Police have not yet estimated the total costs of the damage which resulted from the blast.
Police told DPA that removal of the bomb would have been too dangerous and disarming the device - the usual approach in neutralizing a discovered ordinance - could not be completed “without significant risks”.
As a result, approximately 9,000 people were evacuated in wait of the forced detonation. The residents were allowed to return to their homes just after midnight.
SEE ALSO: What you need to know about WWII bomb disposals in Germany
In October 2018, approximately 16,000 people were evacuated from Frankfurt’s Europaviertel when an unexploded Second World War bomb was found during construction efforts.

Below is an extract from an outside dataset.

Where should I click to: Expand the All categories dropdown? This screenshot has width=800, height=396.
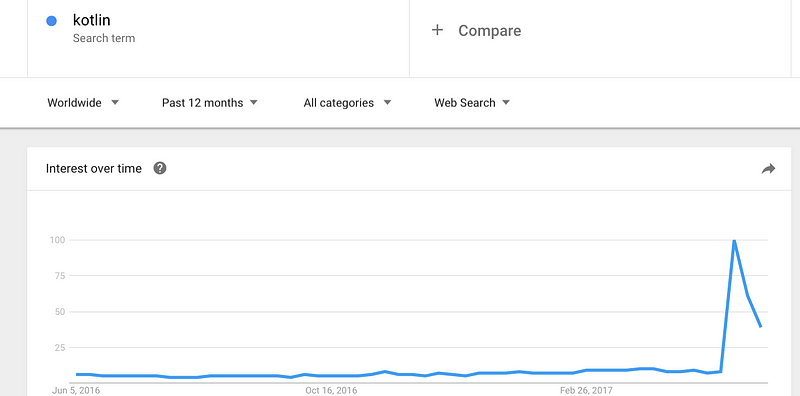click(347, 103)
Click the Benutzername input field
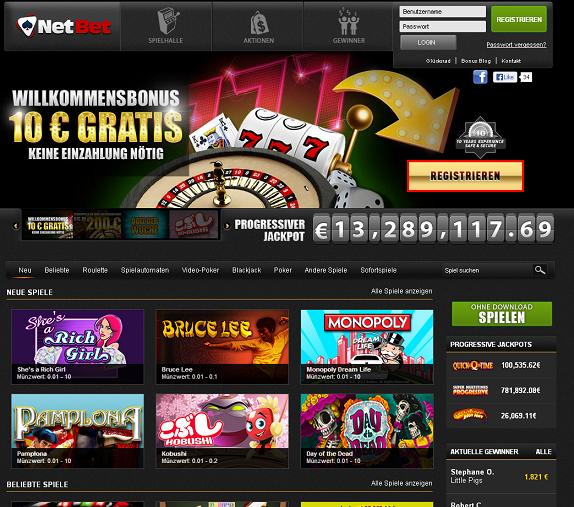 point(442,11)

In July 2018, 10,000 Potsdam residents were evacuated in a park next to the city’s main station.
The largest ever post-war evacuation occurred one year earlier in Frankfurt, when 60,000 residents were required to leave their homes due to the discovery of a ‘blockbuster’ (Wohnblockknacker) bomb near the Westend Campus of the Goethe University.
An estimated 3,000 unexploded bombs remain undiscovered in Berlin, with thousands more scattered across the country.